§ **BRIEF**: Could you restate word for word every line from the one containing "Amish Custom Shed/Storage" to the end of the records, and nothing else?

─── MATERIAL FOR THE TASK ───

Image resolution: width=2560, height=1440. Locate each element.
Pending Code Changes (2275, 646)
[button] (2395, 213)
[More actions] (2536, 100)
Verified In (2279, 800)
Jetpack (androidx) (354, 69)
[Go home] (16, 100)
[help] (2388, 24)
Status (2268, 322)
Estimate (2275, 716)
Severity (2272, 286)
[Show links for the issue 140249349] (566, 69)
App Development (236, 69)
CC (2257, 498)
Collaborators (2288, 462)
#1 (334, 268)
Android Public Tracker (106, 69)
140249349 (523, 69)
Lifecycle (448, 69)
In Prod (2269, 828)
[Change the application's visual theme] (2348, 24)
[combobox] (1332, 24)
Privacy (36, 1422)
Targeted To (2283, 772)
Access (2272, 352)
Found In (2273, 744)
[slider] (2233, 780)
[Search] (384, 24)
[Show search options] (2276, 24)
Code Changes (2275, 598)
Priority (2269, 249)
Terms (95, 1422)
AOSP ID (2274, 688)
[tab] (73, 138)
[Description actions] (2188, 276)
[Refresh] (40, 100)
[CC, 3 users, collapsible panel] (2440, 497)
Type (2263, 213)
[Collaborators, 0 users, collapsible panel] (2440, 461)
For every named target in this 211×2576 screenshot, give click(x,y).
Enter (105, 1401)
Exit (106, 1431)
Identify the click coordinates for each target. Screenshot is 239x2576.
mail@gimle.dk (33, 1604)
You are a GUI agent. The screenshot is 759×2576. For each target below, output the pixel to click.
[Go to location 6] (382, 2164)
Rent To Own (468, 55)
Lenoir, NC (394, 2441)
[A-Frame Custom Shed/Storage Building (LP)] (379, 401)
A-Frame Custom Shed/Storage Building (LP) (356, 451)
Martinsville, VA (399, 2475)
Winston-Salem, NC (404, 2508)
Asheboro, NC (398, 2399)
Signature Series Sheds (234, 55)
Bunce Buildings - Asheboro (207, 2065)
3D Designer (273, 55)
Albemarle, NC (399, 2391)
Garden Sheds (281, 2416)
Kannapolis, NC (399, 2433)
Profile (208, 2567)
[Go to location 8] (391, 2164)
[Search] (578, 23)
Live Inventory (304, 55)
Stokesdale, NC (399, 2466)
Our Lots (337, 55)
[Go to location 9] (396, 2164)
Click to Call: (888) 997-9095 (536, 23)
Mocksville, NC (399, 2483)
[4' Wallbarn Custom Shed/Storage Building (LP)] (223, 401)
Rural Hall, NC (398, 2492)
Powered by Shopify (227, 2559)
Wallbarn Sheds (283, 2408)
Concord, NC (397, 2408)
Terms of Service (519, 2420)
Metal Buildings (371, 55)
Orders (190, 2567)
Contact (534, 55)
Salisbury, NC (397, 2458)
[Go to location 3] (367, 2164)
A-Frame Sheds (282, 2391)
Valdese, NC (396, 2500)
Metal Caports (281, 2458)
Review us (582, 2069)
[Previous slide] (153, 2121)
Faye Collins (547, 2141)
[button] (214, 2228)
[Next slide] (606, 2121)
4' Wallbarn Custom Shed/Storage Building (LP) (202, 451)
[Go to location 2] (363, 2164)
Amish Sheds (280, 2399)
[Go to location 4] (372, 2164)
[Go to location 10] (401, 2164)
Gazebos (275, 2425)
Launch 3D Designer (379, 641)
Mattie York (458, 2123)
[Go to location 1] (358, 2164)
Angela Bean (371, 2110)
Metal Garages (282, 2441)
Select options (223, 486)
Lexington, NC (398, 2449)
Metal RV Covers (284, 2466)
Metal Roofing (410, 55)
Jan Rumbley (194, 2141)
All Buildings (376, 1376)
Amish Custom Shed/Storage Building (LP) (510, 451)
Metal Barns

───

§ **OUTPUT BELOW**:
Amish Custom Shed/Storage Building (LP) (510, 451)
Metal Barns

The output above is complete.